SLO request returns generic login page


#1

I’m trying to add support for Okta in my application, and running into trouble with the logout. SSO is working fine, but when the app sends an SLO request, Okta responds with a generic login page, as if the request was not understood at all.

The HTTP-Redirect URL below, with line-breaks for readability (and some editing to hide my email address), shows what I believe are all of the pieces needed for the request, according to the SAML bindings spec.

https://dev-329288.oktapreview.com/app/softwaredev329288_p4prototype_1/exkevnxi0c5MkvGx50h7/slo/saml
?SAMLRequest=fZLLbtswEEV...vULzBQ%3D%3D
&SigAlg=http%3A%2F%2Fwww.w3.org%2F2001%2F04%2Fxmldsig-more%23rsa-sha256
&Signature=EduvgzCordcX4na37FW%2BLSN7yFV7BCZJVfTKLB2dSrm6UgxmEBETH7QFx8PZ3ThPnat87%2BzJb8wU30M%2FOkddf6IONoKhDZ34MT4u2sE%2FbuLliXaoq%2BOnPJ7Z0TpoOmCgBFTEupOk25UZIiqA6saOSku7tvCFwe8dj4SmHOTUaaFjyX3uYPBa7ylMV8BfiBr0gvXLYdMd9HLU7cOW%2BYZ7aF10%2Bt0eVe0L3nvtwUWtSBseUZD48hY3wPsIJz7E6J83sc8lDixMBTsG0GrjOsvnWaKog6ZO%2FuzseXWhR014AuGo4mpDAViWhO7RbqW7C6NgxRfekZZ2AinZ58PRrQ23Yg%3D%3D

The above SAMLRequest decoded and formatted:

<?xml version="1.0"?>
<samlp:LogoutRequest
  xmlns:samlp="urn:oasis:names:tc:SAML:2.0:protocol"
  xmlns:saml="urn:oasis:names:tc:SAML:2.0:assertion"
  ID="_93fc808c731b09352d5767a39ac866b605f81407f7"
  Version="2.0"
  IssueInstant="2018-09-13T00:02:39.732Z"
  Destination="https://dev-329288.oktapreview.com/app/softwaredev329288_p4prototype_1/exkevnxi0c5MkvGx50h7/slo/saml">
    <saml:Issuer>urn:example:sp</saml:Issuer>
    <saml:NameID>nathan@example.com</saml:NameID>
    <samlp:SessionIndex>_c088863e3a972850841ce691d4ba28f45dbaf0b5ff</samlp:SessionIndex>
</samlp:LogoutRequest>

Additionally:

  1. Enabled SAML 2.0, SSO, SLO, uploaded self-signed cert to oktapreview.
  2. Tried both HTTP-Redirect and HTTP-POST (with ds:Signature in the SAMLRequest itself).
  3. Tried with python3-saml (redirect and post) and Clever/saml2 (redirect only).
  4. Okta always responds with a generic login page.
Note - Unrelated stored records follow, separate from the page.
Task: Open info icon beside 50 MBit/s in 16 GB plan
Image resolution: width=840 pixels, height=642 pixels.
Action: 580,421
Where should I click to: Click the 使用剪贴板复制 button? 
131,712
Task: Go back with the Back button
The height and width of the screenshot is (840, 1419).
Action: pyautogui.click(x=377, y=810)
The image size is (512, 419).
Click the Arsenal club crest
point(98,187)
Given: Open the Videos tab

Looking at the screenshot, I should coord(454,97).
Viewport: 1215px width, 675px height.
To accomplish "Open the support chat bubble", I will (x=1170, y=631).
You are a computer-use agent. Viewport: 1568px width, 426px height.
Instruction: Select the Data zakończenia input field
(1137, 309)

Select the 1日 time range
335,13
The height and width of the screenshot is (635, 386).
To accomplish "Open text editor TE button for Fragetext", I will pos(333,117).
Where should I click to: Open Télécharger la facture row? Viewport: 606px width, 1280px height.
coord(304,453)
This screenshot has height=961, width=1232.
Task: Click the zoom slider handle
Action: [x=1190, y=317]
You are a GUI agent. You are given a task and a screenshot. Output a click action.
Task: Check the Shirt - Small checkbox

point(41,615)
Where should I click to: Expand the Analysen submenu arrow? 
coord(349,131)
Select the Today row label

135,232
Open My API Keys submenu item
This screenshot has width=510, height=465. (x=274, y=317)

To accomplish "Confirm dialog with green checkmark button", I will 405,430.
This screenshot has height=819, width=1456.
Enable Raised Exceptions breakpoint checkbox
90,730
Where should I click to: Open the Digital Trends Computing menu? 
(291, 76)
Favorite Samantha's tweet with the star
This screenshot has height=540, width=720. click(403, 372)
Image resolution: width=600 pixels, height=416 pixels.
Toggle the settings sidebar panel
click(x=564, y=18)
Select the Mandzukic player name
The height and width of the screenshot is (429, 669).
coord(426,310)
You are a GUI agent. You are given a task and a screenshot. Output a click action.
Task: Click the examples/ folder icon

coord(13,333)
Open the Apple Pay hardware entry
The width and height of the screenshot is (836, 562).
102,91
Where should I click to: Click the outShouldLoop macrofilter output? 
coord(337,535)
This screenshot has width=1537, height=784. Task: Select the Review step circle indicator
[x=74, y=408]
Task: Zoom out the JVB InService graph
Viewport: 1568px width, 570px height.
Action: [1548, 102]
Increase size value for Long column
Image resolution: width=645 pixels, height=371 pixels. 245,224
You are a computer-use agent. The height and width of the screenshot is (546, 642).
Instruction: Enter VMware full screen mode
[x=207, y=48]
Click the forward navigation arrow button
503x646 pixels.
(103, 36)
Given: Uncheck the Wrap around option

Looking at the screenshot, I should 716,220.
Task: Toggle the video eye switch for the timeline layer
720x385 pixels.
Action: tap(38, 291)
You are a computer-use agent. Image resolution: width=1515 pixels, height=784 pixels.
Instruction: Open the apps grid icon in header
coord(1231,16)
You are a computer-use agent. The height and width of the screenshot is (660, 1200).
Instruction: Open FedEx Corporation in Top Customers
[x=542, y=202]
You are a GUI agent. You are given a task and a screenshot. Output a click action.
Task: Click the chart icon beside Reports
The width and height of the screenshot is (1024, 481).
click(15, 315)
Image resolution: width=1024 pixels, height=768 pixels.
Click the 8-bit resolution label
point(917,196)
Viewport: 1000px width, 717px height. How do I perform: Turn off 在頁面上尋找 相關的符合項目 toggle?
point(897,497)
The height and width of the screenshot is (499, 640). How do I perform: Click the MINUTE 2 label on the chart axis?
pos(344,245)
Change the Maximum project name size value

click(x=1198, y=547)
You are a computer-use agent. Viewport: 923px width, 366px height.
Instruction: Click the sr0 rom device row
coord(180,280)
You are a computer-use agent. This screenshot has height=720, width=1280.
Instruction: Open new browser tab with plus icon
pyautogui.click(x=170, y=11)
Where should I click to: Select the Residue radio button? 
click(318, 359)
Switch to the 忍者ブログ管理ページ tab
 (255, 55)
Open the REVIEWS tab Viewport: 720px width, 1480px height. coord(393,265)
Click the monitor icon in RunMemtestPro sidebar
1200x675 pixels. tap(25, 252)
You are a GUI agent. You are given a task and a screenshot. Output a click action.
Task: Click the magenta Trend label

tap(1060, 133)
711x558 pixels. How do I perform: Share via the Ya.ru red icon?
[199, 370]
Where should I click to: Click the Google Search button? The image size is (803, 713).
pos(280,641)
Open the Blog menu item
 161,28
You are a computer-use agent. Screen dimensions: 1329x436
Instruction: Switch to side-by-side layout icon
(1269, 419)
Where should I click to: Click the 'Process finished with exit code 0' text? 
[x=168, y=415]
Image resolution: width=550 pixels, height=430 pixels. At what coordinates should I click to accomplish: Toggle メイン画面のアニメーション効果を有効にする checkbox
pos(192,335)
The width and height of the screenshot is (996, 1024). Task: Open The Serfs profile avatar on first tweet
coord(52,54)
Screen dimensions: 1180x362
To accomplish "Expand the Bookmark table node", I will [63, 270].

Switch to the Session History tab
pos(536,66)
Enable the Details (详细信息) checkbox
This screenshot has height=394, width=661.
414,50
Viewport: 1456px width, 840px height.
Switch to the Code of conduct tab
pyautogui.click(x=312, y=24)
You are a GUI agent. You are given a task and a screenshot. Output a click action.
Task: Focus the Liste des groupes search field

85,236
I’m hoping someone out there has run into something similar and can offer guidance. Thank you in advance.


#2

Did you ever find an answer to your question, I’m experiencing the exact same thing.


#3

No response, I suspect it does not work with Okta. Several SAML client libraries have open issues around logout with Okta, so it seems to be a common problem.